- OpenAIの幹部が2026年6月にFinancial Timesで「チャットは終わった」と発言し、ChatGPTを数週間以内にスーパーアプリへ刷新すると明らかにした
- Codexなどのコーディングツールとエージェント機能を統合し、個人・業務の全領域を支援するパーソナルエージェントへの転換を図る
- Anthropicとの競争激化とIPO前の収益強化を背景に、無料ユーザーの有料転換を狙う戦略的な方向転換だ
「チャットは終わった」という宣言
2026年6月7日にTechCrunchが報じた内容によれば、OpenAIの幹部がFinancial Timesへのインタビューで「チャットは終わった(Chat is dead)」と述べました。同社は数週間以内にChatGPTを大幅に刷新し、AIエージェントやコーディングツールを統合した「スーパーアプリ」として再定位する計画を進めています。
この発言が示すのは、ChatGPTが単なる会話型インターフェースを脱却し、ユーザーの日常業務や専門的な作業を包括的に支援するプラットフォームへ変わるという方向性です。2022年末の公開以来、会話型AIの代名詞として知られてきたChatGPTは、大きな転換点を迎えつつあります。
スーパーアプリの具体的な姿
OpenAIでコア製品・プラットフォームを統括するティボー・ソティオー(Thibault Sottiaux)氏は、目指す姿を「生活のあらゆる場面でユーザーを支援できる、自分だけのパーソナルエージェント」と説明しています。新しいChatGPTへの統合が予定される機能は次の通りです。
- Codexをはじめとするコーディング支援ツール
- タスクを自律的に実行するAIエージェント機能
- 個人・業務の両領域をカバーするパーソナルアシスタント
これらを一つのアプリに集約することで、ユーザーが複数のツールを切り替える手間を省き、ChatGPTを生活の中心的なハブとして位置づける狙いがあります。

段階的な戦略転換の経緯
今回の刷新は、数か月にわたる段階的な戦略の積み重ねです。

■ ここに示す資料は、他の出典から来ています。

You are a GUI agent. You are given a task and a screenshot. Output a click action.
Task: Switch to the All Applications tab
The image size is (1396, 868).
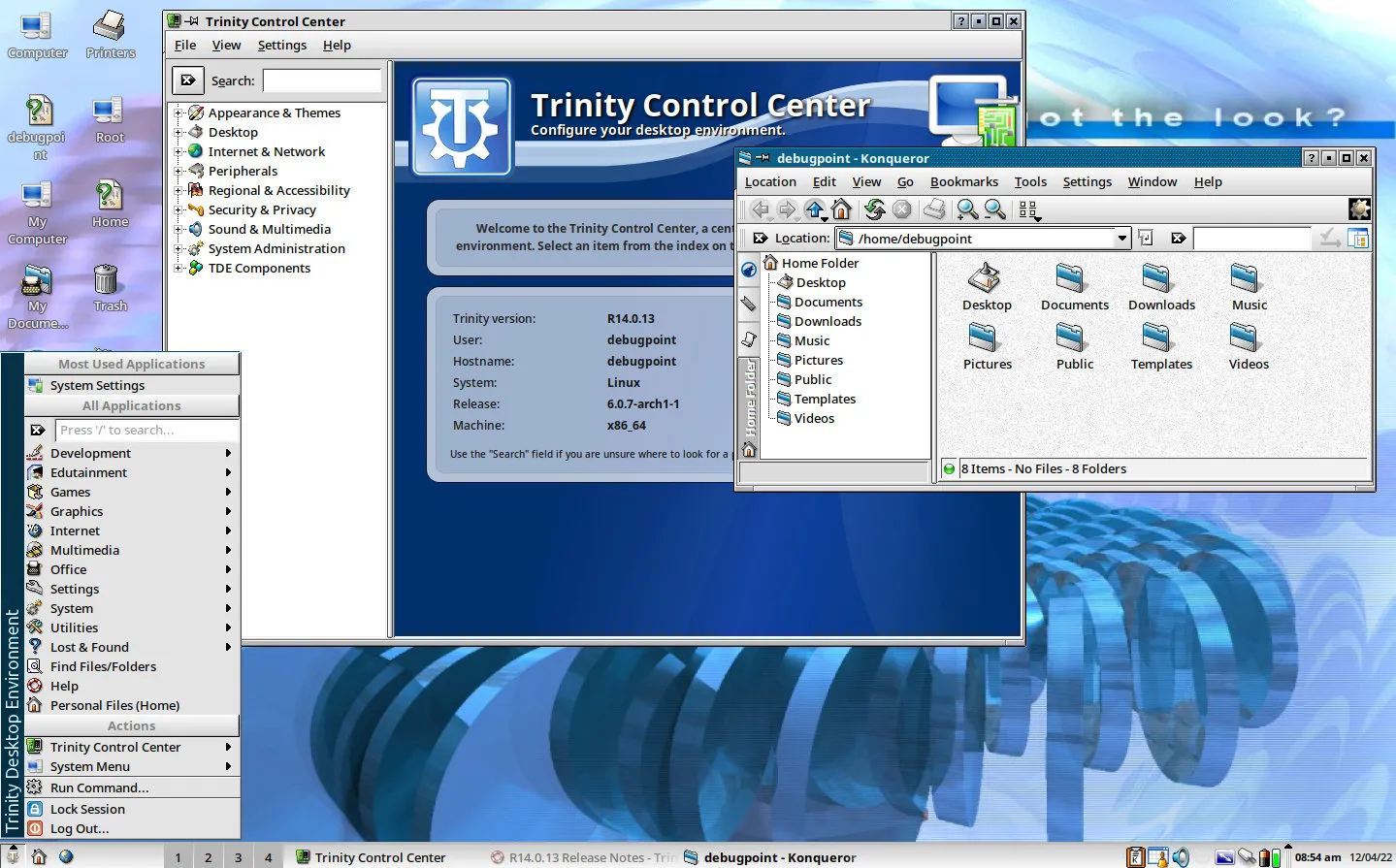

2026年3月、Wall Street Journalがすでに同社の大規模な戦略転換を報じていました。続く4月には、動画生成ツールSoraなど独立した製品群を「サイドクエスト」として一時的に縮小し、機能をChatGPTへ集約する布石が打たれました。
同社はこれと並行して、「Dreaming」と呼ばれる新たなメモリシステムをChatGPTに導入し、ユーザーの嗜好を継続的に学習する基盤も整えてきました。エージェント機能とパーソナル記憶が組み合わさることで、スーパーアプリとしての体験が一段と個人化されるでしょう。
IPOと収益化が背景に
この転換には、ビジネス上の明確な目標があります。OpenAIはIPO(株式上場)を控えており、収益基盤の強化が急務です。スーパーアプリへの移行は、現在の大量の無料ユーザーを有料プランへ誘導するための重要な施策となります。
Codexをはじめとする開発者向けツールは、特に有力な収益源として期待されています。プログラマーや企業の開発チームに高い付加価値を提供できれば、有料転換率の向上につながります。Anthropicとのビジネス顧客をめぐる競争が激化する中、包括的なプラットフォームへの転換はOpenAIの差別化戦略の核心ともいえます。
業界への影響と展望
会話型AIから包括的なエージェント型プラットフォームへの転換は、AI業界全体のトレンドを映しています。GoogleやApple、Metaも類似するスーパーアプリ的な構想を持っており、OpenAIの動きが業界全体の方向性を加速させる可能性があります。
一方、単一アプリへの機能集約は、ユーザーインターフェースの複雑化というリスクも伴います。コーディング、エージェント、日常的なアシスタントという異なる用途を一つの体験にまとめ上げられるかが、刷新後の評価を左右する鍵となるでしょう。数週間以内に予定される公開の全容が明らかになれば、AIサービスの提供形態をめぐる議論にも新たな局面が訪れます。